● SUPPLIED PASSAGE:
+ + + +

After a crazy week of settling back in both dorm room and classroom, today turned out to be a more wonderful end to the week than I had hoped it to be. It was cold, and windy...but I love the cold (you have no idea). Besides, it was the good type of cold, the brisk type that makes you appreciate even a mediocre a cup of hot chocolate even more and actually look forward to going back to the sauna that passes for your dorm room. I got to do something I have been looking forward to since I got accepted to VT...I had to break out the long-johns. Words cannot express how much I love being back in a place where people actually know what long-johns are, let alone have the opportunity to wear them. Even what I thought was going to be the low point of the day (my four hour, Friday afternoon, lab) turned out to be a good thing. While I still think Friday afternoon labs should be banned, I am actually looking forward to the class, it's something I know I am going to enjoy: Wildlife Field Biology.
The absolute best part of the day, though--and my reason for this post--was the Nav bonfire. I love a good fire, I love 'smores, and I love being outside. Most of all, I love the fellowship. Every time we get together, I am reminded of exactly how much I am blessed just to be able to spend time with a group of committed Christians. It's sad how many Christians just don't understand the importance and benefits of fellowship.
I met a man, Rodrigo, in Costa Rica last summer who didn't think fellowship was that important. He told me that he has been a Christian for nine years but he hadn't really been going to church or getting together with other believers because he wasn't really comfortable around them. Apparently, as he explained, those he came in contact with were too "fanatical" for his taste. (That is another post altogether.) As we talked, Rodrigo asked me to pray for him, specifically that his faith would stay strong. Rodrigo was just finishing his degree in psychology and starting to teach some undergraduate classes at the local university and his beliefs were being challenged daily by peers and students alike. Most of the people that he came in contact with looked at Christianity as theory or fantasy and felt that true intellectuals had no need for such nonsense. Rodrigo didn't have a base to strengthen him. He didn't have a church family to give him the encouragement that he so desperately needed. Without any support coming in, Rodrigo was being spiritually drained.

+ + + +

● GIVEN DATA:

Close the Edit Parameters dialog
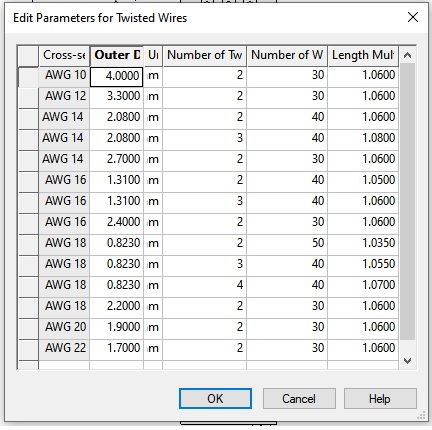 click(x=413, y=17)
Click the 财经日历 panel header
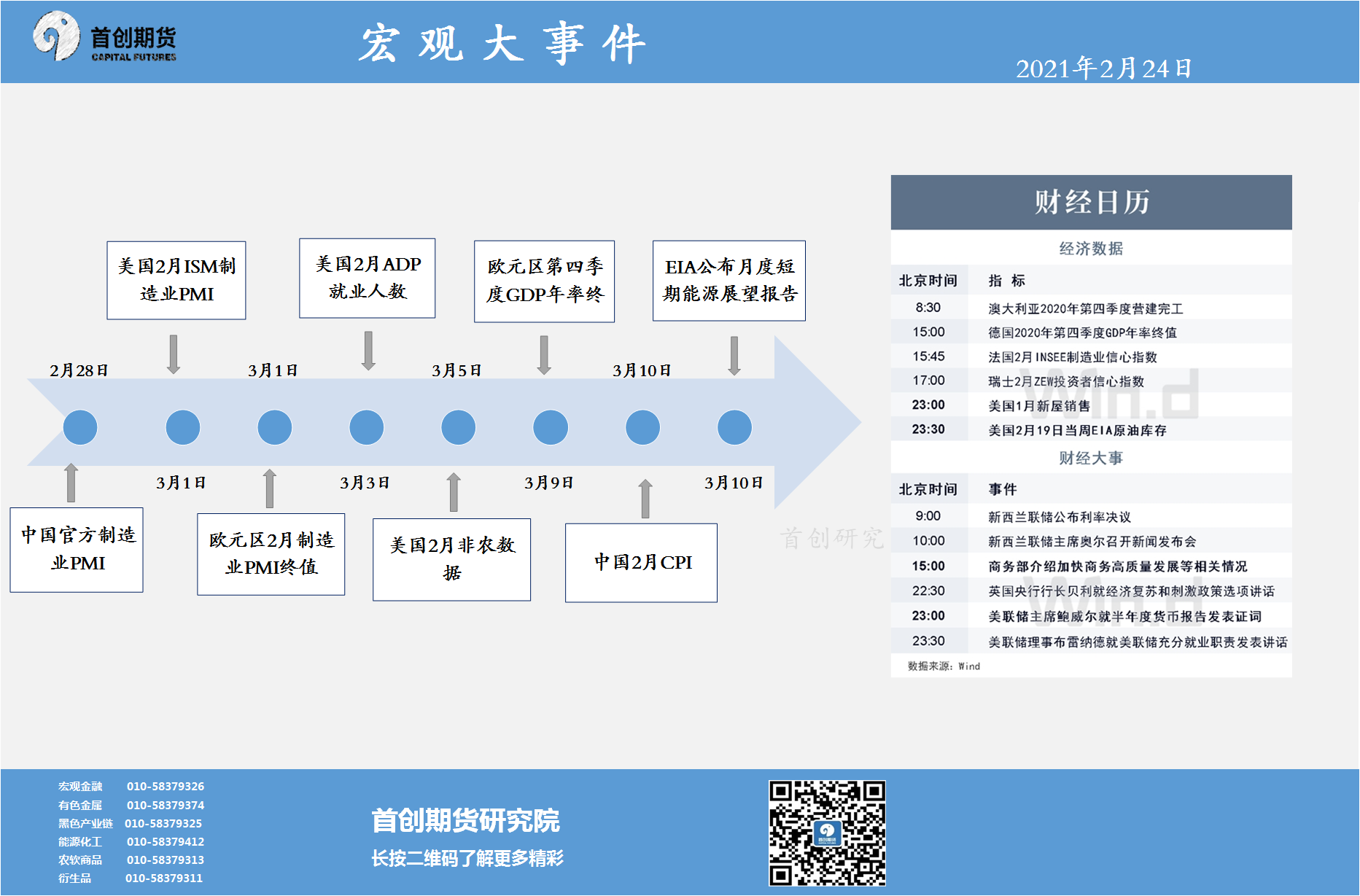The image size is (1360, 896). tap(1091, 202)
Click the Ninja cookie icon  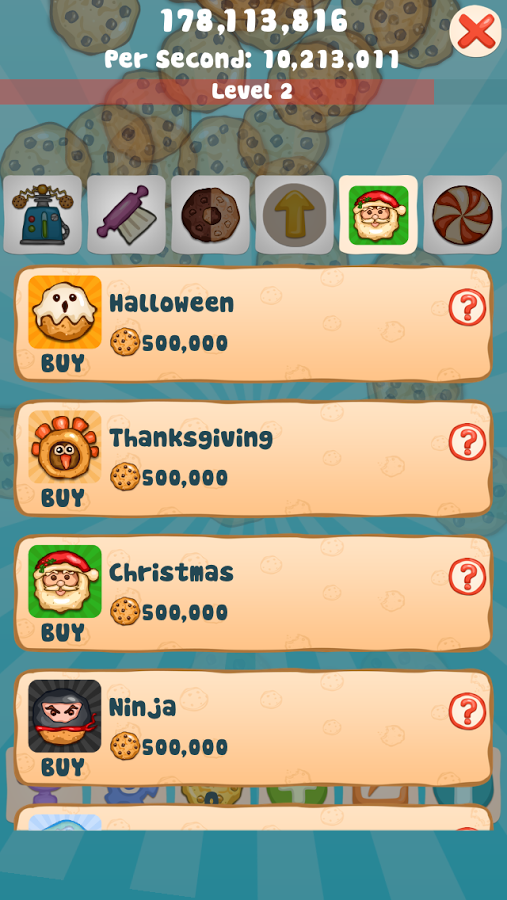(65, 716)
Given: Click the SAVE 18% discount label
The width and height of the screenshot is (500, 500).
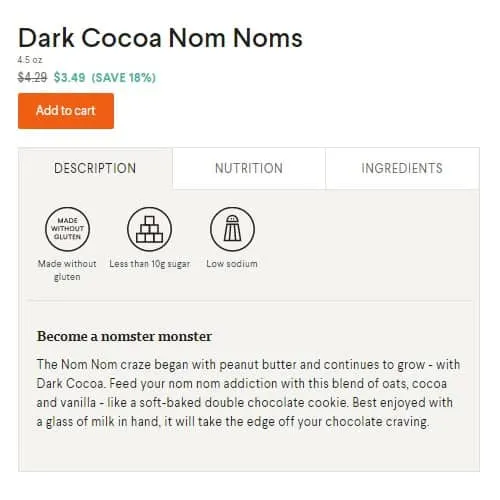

+ + + +

● BRIEF 1:
Print the passage of the post about the Nav bonfire from "The absolute best" to "benefits of fellowship.", word for word.
● BRIEF 2:
Carry on the post about the Nav bonfire from the point where it stops.

● EXERCISE RESPONSE 1:
The absolute best part of the day, though--and my reason for this post--was the Nav bonfire. I love a good fire, I love 'smores, and I love being outside. Most of all, I love the fellowship. Every time we get together, I am reminded of exactly how much I am blessed just to be able to spend time with a group of committed Christians. It's sad how many Christians just don't understand the importance and benefits of fellowship.

● EXERCISE RESPONSE 2:
We have all been guilty of neglecting what should be one of our most powerful assets. I had spent the majority of my church-life not quite being part of the church family. Other than names and faces, I knew only a handful of people at church--and the majority of them through my parents. Every Sunday, we file in, sit next to people we hardly know, and have little contact with anyone save a handshake every so often. Conversations seldom go further than "How are you?" to which nearly every person responds "Good" (or some such variation) no matter how far that may be from the truth.
Since when did Christianity become a private enterprise? Yes, our relationship with God is a personal relationship, and nobody will ever know us as well as God (not even ourselves), but private?
Did Paul keep his walk a private affair? Certainly not. He wrote continually about all that God had done in him, the greatest of sinners. When the Philippians showed concern for Paul, did he shun their attempts at sympathy? No. In fact, he commends them saying: "Nevertheless, you have done well to share with me in my affliction" (Philippians 4:14). And he write this after just having declared: "I can do all things through Him who strengthens me" (Philippians 4:13). God is the source of all strength, but we are still called to "bear one another's burdens" (Galatians 6:2).
How can we "bear one another's burdens" if we refuse to share with people what our burdens are? How can we encourage each other if we don't spend time together? Whose opinion would you value more: a stranger on the bus or your closest friend? "[Let] us consider how to stimulate one another to love and good deeds, not forsaking our own assembling together, as is the habit of some, but encouraging one another; and all the more as you see the day drawing near" (Hebrews 10:24-25).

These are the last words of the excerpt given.